# Specific 3D Printers, Scanners, & Hardware > Other 3D Printers / Scanners / Hardware > 3DMonstr Forum >  Kickstarter Project Update #8: $65,000 Stretch Goal Poll

## Eddie

*Project Update #8: $65,000 Stretch Goal Poll** For backers only* Posted by Ben Reytblat ♥ Like

Hi Backer Community,
We just posted a poll on our website asking for your feedback regarding the $65,000 stretch goal. Please go herehttp://3dmonstr.com/stretch-65 and let us know what you'd like the stretch goal to be. We've given you three choices, and we're going to choose what the majority says.

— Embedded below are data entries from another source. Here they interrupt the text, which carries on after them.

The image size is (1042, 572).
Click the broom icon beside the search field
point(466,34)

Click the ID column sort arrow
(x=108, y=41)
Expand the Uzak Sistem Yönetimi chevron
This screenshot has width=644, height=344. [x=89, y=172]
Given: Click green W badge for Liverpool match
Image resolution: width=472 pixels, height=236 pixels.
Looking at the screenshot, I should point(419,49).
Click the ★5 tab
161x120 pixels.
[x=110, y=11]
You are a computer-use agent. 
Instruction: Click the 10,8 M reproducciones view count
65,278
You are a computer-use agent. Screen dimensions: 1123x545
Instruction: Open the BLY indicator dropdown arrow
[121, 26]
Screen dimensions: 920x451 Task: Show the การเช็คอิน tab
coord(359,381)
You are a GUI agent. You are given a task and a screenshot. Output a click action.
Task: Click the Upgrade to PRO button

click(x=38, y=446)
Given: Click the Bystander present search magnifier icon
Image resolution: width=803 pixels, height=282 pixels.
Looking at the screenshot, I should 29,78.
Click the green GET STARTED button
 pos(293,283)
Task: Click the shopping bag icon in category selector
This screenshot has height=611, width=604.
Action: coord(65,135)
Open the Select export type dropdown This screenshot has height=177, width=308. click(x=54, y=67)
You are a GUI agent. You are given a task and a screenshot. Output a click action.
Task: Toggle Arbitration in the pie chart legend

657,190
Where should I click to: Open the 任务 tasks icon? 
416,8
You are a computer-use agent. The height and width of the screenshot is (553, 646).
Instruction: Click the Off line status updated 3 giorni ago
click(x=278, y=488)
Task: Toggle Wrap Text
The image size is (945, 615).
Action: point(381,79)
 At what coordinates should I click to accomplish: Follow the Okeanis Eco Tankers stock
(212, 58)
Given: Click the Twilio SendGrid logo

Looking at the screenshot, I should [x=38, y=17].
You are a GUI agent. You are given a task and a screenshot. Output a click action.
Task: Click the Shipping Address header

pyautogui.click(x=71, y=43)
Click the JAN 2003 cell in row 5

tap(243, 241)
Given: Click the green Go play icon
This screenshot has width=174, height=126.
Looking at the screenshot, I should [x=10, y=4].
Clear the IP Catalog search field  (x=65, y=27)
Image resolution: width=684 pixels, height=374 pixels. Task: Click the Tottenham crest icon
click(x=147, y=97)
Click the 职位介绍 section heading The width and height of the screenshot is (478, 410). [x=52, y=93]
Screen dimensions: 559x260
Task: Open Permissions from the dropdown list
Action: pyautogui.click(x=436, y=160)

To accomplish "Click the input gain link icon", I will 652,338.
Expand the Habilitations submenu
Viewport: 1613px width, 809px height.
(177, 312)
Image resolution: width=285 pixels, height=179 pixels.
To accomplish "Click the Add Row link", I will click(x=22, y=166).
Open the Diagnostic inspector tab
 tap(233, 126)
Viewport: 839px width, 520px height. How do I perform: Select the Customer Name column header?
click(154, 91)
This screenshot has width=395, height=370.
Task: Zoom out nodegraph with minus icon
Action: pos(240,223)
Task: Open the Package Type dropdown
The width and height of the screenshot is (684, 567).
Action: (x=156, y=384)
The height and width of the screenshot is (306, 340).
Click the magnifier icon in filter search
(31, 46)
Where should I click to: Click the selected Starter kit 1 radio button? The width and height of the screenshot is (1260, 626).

Please vote once.
We'll tally up the results at the end of tomorrow, Friday, January 10, at 5pm EST. We'll then tell you the results, and unless there's a tie, we'll have our stretch goal.
Thanks!
The 3DMonstr Team
P.S. If you'd like to make a comment on the poll, please register on our website, e-email us (info@3dmonstr.com), or send us a message on Kickstarter.

----------


## The_Critter

Well, there has been a winner announced.

The $65,000 Stretch Goal is:



> 1.) All backers who pledged or will have pledged by the end of the campaign one of the 3DMonstr printers, will receive their choice of 1-lb spool of Taulman Nylon 645, or Nylon 618, or T-glase Clear when their printer ships.
> 
> 2.) In addition, all backers who have pledged or will have pledged by the end of the campaign the $100 Price Freeze, will also receive their choice of 1-lb spool of Taulman Nylon 645, or Nylon 618, or T-glase Clear when they exercise their pledge and convert the Price Freeze into a purchase. The filament will ship with their printer.

----------


## Markum_Debreeze

Looks like they will reach the goal.  9 Days to go and only $6K to go.  I'm waiting til the end, but I'll probably back this.  Loving the build sizes  :Smile:

----------


## 3dm

We also hope you will back it, Markum :-)

Ben.

----------